Interestingly, I mentioned about the poor outcomes in patients who fail venetoclax-based regimens in models that are rendered resistant to venetoclax, the bottom right panel. You can see by combining CDK9, our CDK9 inhibitor with venetoclax, we can restore sensitivity to venetoclax. So we've taken PRT2527 to solid tumors first, and that allowed us to. Because there is some rationale, that allowed us to gain some important insights into how this molecule behaves. We were pleased to see its favorable tolerability and manageable neutropenia properties, and an absence of, most importantly, significant GI tox or hepatotoxicity that was seen with other CDK9 inhibitors, and a dose-dependent downregulation of CDK9-dependent genes, the ones that we're interested in, MYC and MCL1.
And for solid tumors, we've selected 12 milligrams per meter square once weekly as the regimen. And this study allowed us to actually advance at a higher dose than you would normally start with in heme malignancies, which we started last year. So this is the overall design of 2527 in heme malignancies. Again, patient population is pretty diverse. B and T cell malignancies. We recently added an AML cohort as well, based on some emerging data with CDK9 and AMLs. And we are in monotherapy dose escalation in B and T cells. As I said, we recently started AML trial, but we're also evaluating it in combination with zanubrutinib, and that study is enrolling patients as well.
And the goal, again, of this particular program, is to establish initial POC, either as a monotherapy or as a combination, and see which tumor types are most sensitive to this mechanism. And later this year, we expect to present the data on initial safety and tolerability in heme malignancies, both as monotherapy, I think mostly as monotherapy this year, and maybe initial data with the zanubrutinib combination. A s you look at Prelude as a potential investment opportunity and ask, "Why invest in Prelude, and why invest now?" I'll give you three reasons. One, our mission of really developing compelling, potentially transformative precision oncology medicine. And with a pipeline of first-in-class and potentially best-in-class molecules, positions us very well in this space.

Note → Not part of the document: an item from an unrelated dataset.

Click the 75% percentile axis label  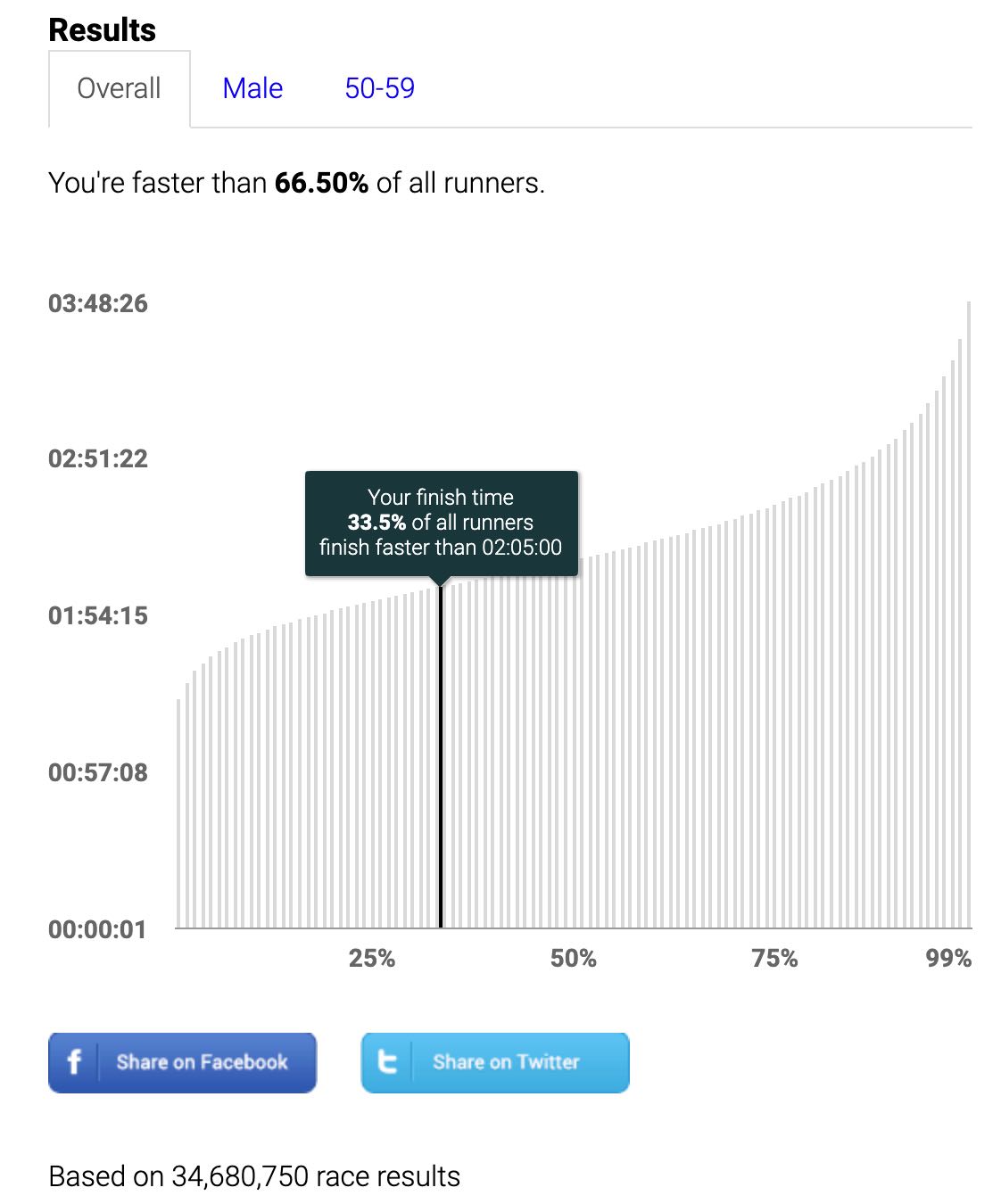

Number two, we have the leadership team with a proven track record and success in not only discovering novel molecules, but bringing them through global phase III registrational studies and really deliver to the patient. And third, we have a cadence of multiple data catalysts starting second half of this year and into next several years as we evolve to build a fully integrated precision oncology company. Thank you.